(Task brief) Output nothing but the line containing "Task: Click the profile list scrollbar" and the lines after it through the end of the material below, each reproduced exactly.

-*-*-

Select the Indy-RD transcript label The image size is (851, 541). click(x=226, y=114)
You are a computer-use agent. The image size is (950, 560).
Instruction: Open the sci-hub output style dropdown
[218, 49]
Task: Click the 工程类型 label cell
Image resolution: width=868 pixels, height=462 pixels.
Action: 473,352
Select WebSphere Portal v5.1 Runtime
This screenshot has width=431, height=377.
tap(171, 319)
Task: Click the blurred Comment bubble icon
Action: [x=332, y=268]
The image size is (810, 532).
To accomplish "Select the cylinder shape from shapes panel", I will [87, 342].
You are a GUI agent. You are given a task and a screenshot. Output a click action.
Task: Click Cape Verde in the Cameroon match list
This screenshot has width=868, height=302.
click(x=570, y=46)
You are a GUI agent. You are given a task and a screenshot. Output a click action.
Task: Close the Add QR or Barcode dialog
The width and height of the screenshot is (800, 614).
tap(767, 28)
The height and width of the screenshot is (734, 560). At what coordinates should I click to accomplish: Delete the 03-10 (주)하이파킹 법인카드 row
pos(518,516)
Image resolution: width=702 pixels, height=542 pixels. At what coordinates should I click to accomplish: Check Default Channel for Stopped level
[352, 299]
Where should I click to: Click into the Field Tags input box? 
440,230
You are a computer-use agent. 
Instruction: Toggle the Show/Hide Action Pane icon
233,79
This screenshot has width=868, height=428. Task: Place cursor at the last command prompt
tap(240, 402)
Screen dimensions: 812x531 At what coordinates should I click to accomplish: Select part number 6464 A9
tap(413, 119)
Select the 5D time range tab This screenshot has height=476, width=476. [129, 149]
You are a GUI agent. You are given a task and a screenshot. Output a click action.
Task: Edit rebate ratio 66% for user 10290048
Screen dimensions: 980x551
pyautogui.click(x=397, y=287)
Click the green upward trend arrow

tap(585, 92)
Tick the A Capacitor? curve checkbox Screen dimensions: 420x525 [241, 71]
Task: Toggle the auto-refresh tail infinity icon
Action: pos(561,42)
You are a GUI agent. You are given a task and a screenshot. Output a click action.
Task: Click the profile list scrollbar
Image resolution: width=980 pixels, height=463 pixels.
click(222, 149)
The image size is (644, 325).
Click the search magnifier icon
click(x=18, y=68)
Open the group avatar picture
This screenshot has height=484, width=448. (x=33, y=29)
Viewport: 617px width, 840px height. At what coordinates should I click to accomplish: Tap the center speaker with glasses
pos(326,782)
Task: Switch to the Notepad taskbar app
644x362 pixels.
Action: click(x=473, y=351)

-*-*-

(Response)
Task: Click the profile list scrollbar
Image resolution: width=980 pixels, height=463 pixels.
click(222, 149)
The image size is (644, 325).
Click the search magnifier icon
click(x=18, y=68)
Open the group avatar picture
This screenshot has height=484, width=448. (x=33, y=29)
Viewport: 617px width, 840px height. At what coordinates should I click to accomplish: Tap the center speaker with glasses
pos(326,782)
Task: Switch to the Notepad taskbar app
644x362 pixels.
Action: click(x=473, y=351)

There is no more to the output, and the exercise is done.